Meredith Hindley is senior writer of HUMANITIES magazine.

Stephen Mitchell suffered from allergies. “When the trees come out, I can’t see. People stand around saying, ‘Isn’t it lovely,’ but I weep,” he told the New York Times in 1965. A thirty-five-year-old professor at Syracuse University, he found sanctuary in the temperature-controlled environment of the school’s computer center, where he surprised many people by showing how computers could be used to advance work in the humanities.

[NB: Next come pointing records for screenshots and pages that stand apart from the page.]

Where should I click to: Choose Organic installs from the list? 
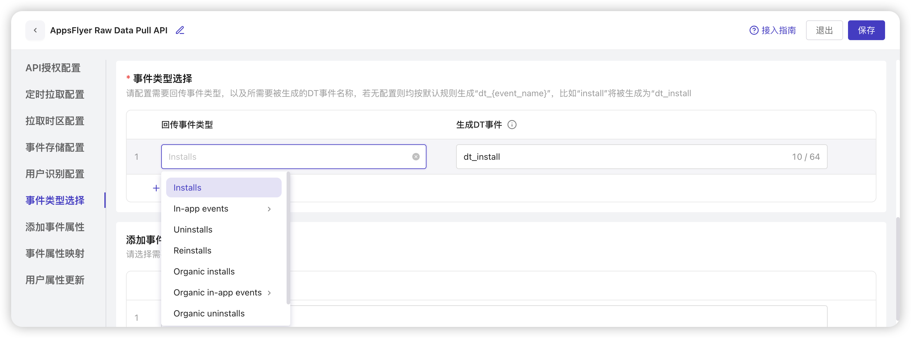point(204,271)
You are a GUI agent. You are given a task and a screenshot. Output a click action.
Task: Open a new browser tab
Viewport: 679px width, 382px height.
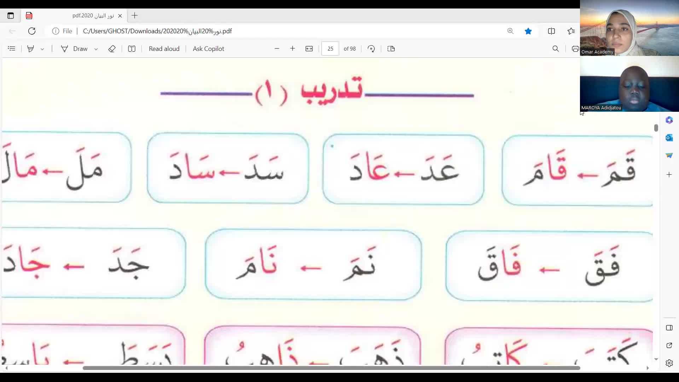click(x=134, y=16)
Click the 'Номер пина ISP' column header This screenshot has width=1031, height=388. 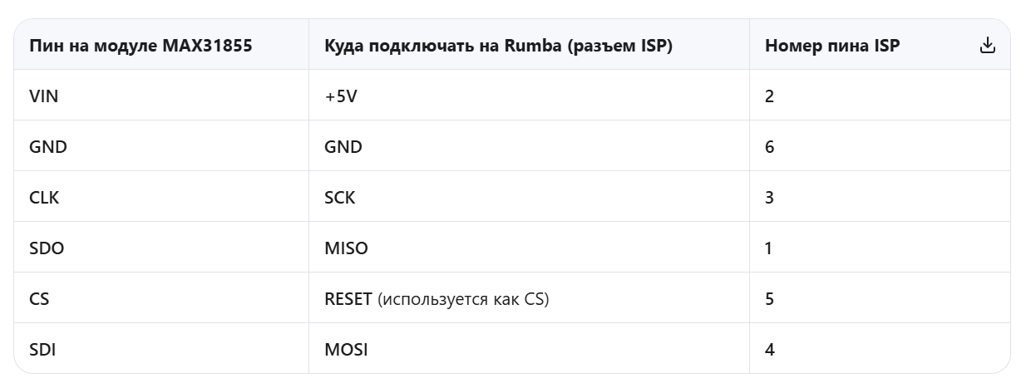(x=831, y=46)
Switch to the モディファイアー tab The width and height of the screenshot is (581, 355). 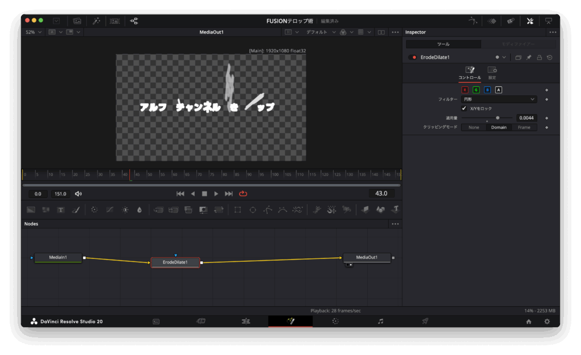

Each year, the Modern Language Association compiled a bibliography of every book, article, and review published during the year prior. Assembling the bibliography from more than 1,150 periodicals and making the accompanying index was an enormous undertaking, and it was all done by hand. Mitchell thought he could automate the process, and MLA agreed to let him try. He spent weeks translating the names of editors, translators, and authors into punch cards and writing the program to interpret the data. Then it was all over in twenty-three minutes. That’s how long it took the computer to compile and print the index, which ran to 18,001 entries.

During the previous fifteen years, computers had been making inroads into the humanities, emerging as more than a passing curiosity by the mid 1960s. The digital humanities—or “humanities computing,” as it was then known—used machines the size of small cars, punch cards, and data recorded on magnetic tape. To many scholars, its methods, which depended on breaking down texts into data elements, seemed alien, as did the antiseptic atmosphere of the computer lab. But for those who didn’t mind working away from the comforting smell of musty old books, a new field was opening up, a hybrid discipline that would receive significant assistance from the National Endowment for the Humanities, which made its debut in 1965....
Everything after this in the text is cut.